Description Of Changes

Two related fixes for stuck DSRs caused by deleted or misconfigured integrations.

1. Orphaned async callback tasks

Async callback tasks in awaiting_processing status were permanently stuck when their ConnectionConfig was deleted or disabled. Three safety mechanisms all failed simultaneously:

  1. The watchdog iterator only checked in_processing/pending tasks — awaiting_processing tasks were invisible
  2. _has_async_tasks_awaiting_external_completion had no status filter, so any PR that ever had an async task was permanently invisible to the watchdog (even after the async task completed)
  3. GraphTask.__init__ crashed on deleted connections instead of skipping gracefully

The fix uses the existing skip machinery (CollectionDisabled@retrylog_skipped) — no new endpoints, no migrations, no UI changes.

2. Dangling erase_after references crash erasure task creation

When a collection's erase_after references a collection belonging to a deleted integration, the unvalidated reference creates a phantom node in the erasure networkx graph via implicit networkx.add_edge node creation. This phantom node then causes a KeyError at dataset_graph.nodes[node] in base_task_data, which kills the erasure task creation loop partway through. The result: partial erasure tasks in the DB, no TERMINATE task, and a privacy request that completes without actually performing any erasure — a silent compliance failure.

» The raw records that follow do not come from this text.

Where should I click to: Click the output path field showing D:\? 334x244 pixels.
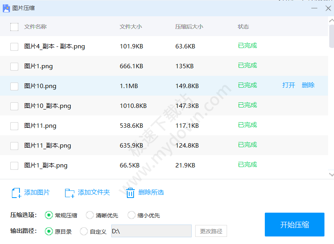coord(150,231)
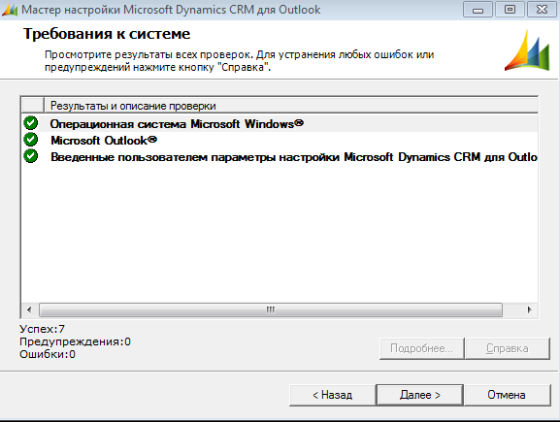Viewport: 560px width, 422px height.
Task: Click the green check next to user parameters row
Action: pos(31,156)
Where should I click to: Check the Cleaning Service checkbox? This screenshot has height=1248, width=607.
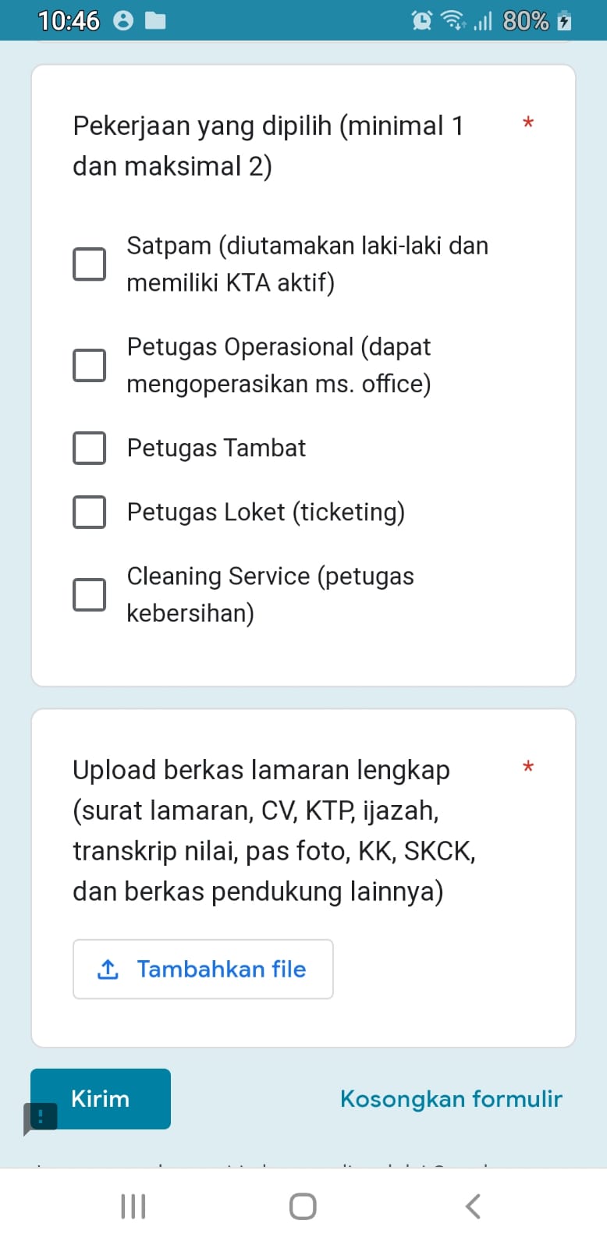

The fix adds upfront validation in build_erasure_networkx_digraph that checks all erase_after references point to collections that exist in the traversal before building edges. Raises TraversalError with a clear message before any tasks are persisted.

Code Changes

  • graph_task.py: GraphTask.__init__ now tolerates missing connectors (self.connector = None); skip_if_disabled() checks for None connector first and raises CollectionDisabled, which the existing @retry decorator handles identically to a disabled connection
  • request_service.py: Watchdog iterator now includes awaiting_processing tasks; added status filter to _has_async_tasks_awaiting_external_completion so exited async tasks don't blind the watchdog; new _task_is_orphaned() function checks if a task's connection is deleted or disabled; watchdog per-task loop uses this to distinguish orphaned tasks from legitimately waiting ones
  • create_request_tasks.py: build_erasure_networkx_digraph now validates all erase_after references against the set of known nodes (traversal nodes + end nodes + artificial nodes) before building the graph. Raises TraversalError with a message identifying the offending collection and dangling reference
  • test_requeue_interrupted_tasks.py: 6 new tests covering deleted connection, disabled connection, valid connection (not requeued), and 3 exited-status-blinding cases
  • test_erase_after_dangling_ref.py: 3 new tests — graph builder rejects dangling refs, task creation raises before persisting partial state, valid erase_after continues to work

Steps to Confirm

Prerequisites

  • fidesplus docker stack running (docker compose up)
  • A mock HTTP server on the host that returns 200 {} for all requests (used as the SaaS endpoint target):
    python3 -c "
    from http.server import HTTPServer, BaseHTTPRequestHandler
    class H(BaseHTTPRequestHandler):
        def do_GET(self): self.send_response(200); self.end_headers(); self.wfile.write(b'{}')
        def do_POST(self): self.do_GET()
        def do_DELETE(self): self.do_GET()
        def log_message(self, *a): pass
    HTTPServer(('0.0.0.0', 9999), H).serve_forever()
    " &
  • Verify the container can reach it: docker exec fidesplus-slim curl -s http://host.docker.internal:9999/test
  • Obtain an auth token (use OAuth client credentials) and set: TOKEN=<your_token>

Register connector templates (one-time setup)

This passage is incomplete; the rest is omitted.